Chairman Nguyen Phuoc Loc stated that Ho Chi Minh City is striving to become a modern, humane, and livable urban center — a smart city where citizens enjoy high-quality public services, with healthcare as one of its key pillars.
“If the healthcare sector continues to grow strongly, the city’s livability will markedly improve,” Chairman Nguyen Phuoc Loc emphasized. “In this context, healthcare not only fulfills professional duties but also carries a broader mission: ensuring social welfare, strengthening public health, enhancing labor productivity, improving urban competitiveness, and directly contributing to the city’s development goals through 2030, with a vision toward 2045.”

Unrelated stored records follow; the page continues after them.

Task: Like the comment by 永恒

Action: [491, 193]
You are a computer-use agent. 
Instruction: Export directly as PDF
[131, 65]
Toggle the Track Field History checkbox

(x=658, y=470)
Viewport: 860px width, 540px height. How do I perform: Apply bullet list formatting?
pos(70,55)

He urged the healthcare sector to thoroughly implement the guidance of Party General Secretary To Lam, who stressed that “health is the most precious asset of every citizen and society as a whole — the foundation for people’s happiness and national development. Investing in healthcare is investing in the nation’s growth. We must continuously improve both physical and mental health, stature, longevity, and quality of life; build an equitable, high-quality, and internationally integrated health system; and ensure universal access to healthcare services.”

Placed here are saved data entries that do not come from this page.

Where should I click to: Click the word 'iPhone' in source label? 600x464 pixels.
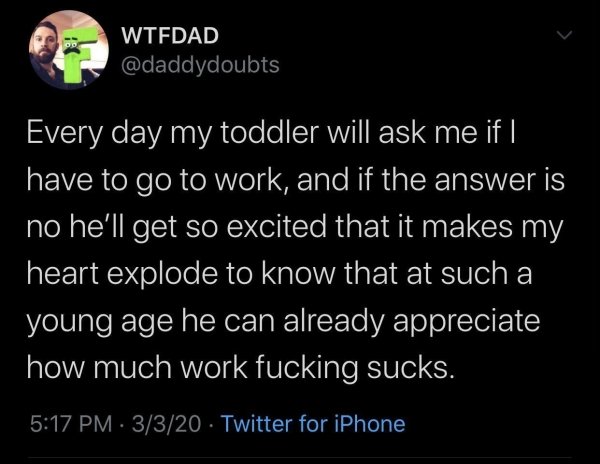[370, 424]
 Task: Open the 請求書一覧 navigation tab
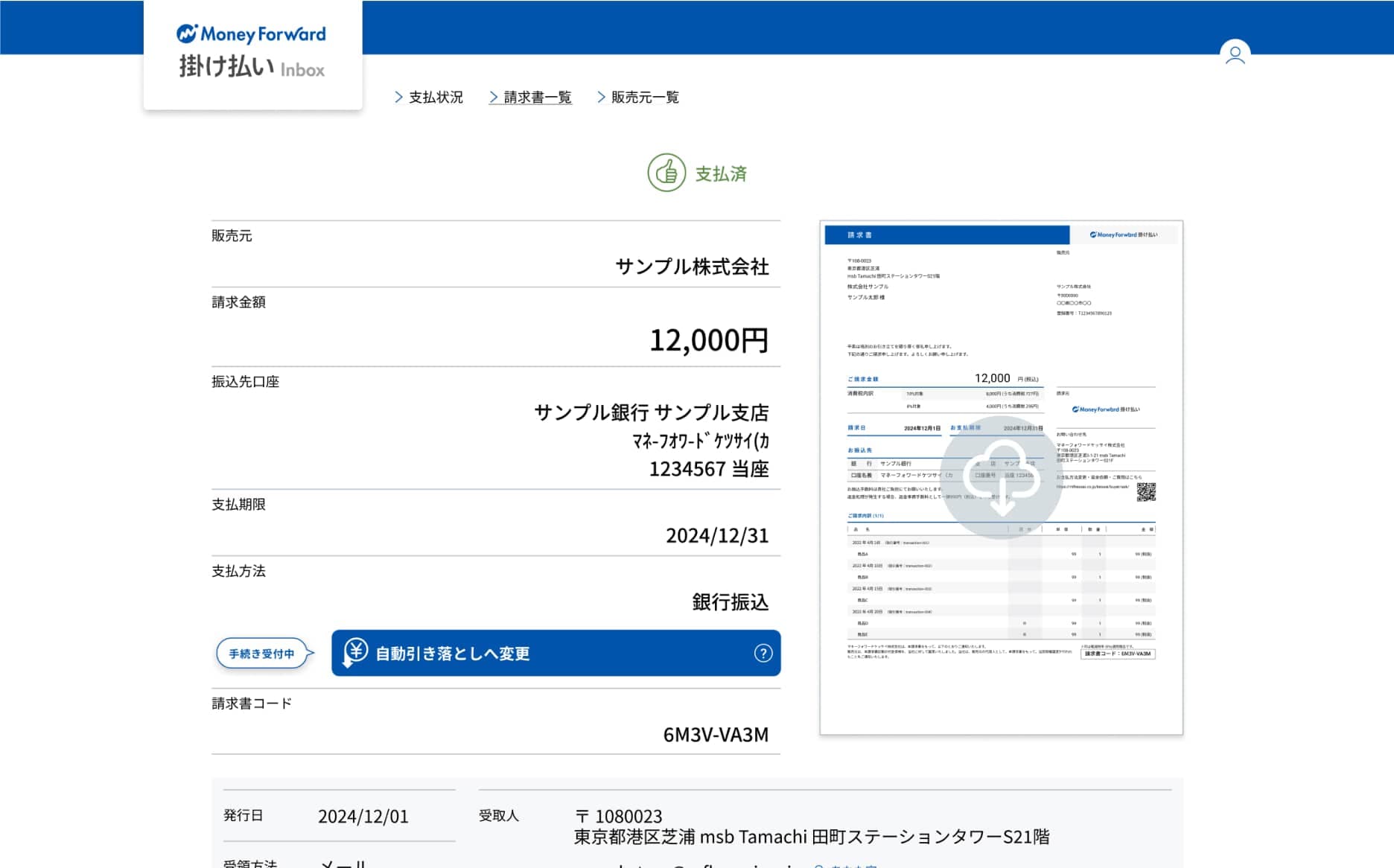tap(530, 98)
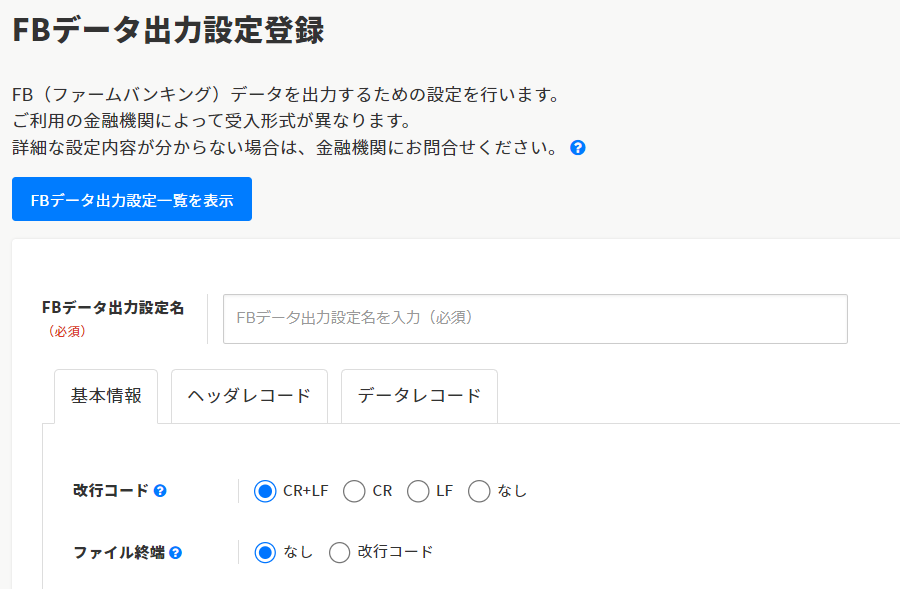Choose 改行コード for ファイル終端
900x589 pixels.
(340, 552)
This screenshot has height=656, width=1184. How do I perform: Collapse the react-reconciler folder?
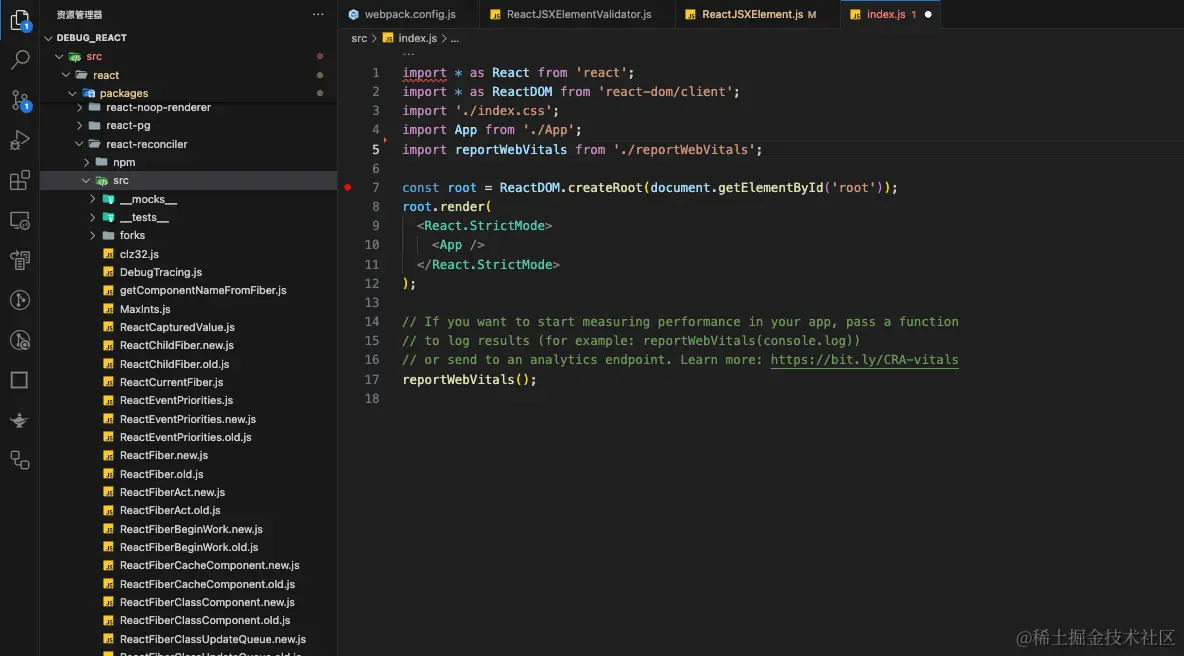(x=146, y=144)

According to Chairman Nguyen Phuoc Loc, in 2025 the city’s health sector made great efforts to simultaneously carry out multiple tasks, including epidemic prevention and control — being the first locality nationwide to announce and end a measles outbreak — improving the quality of medical examination and treatment, strengthening primary healthcare, investing in infrastructure and specialized techniques, and especially shaping new organizational models in a modern way.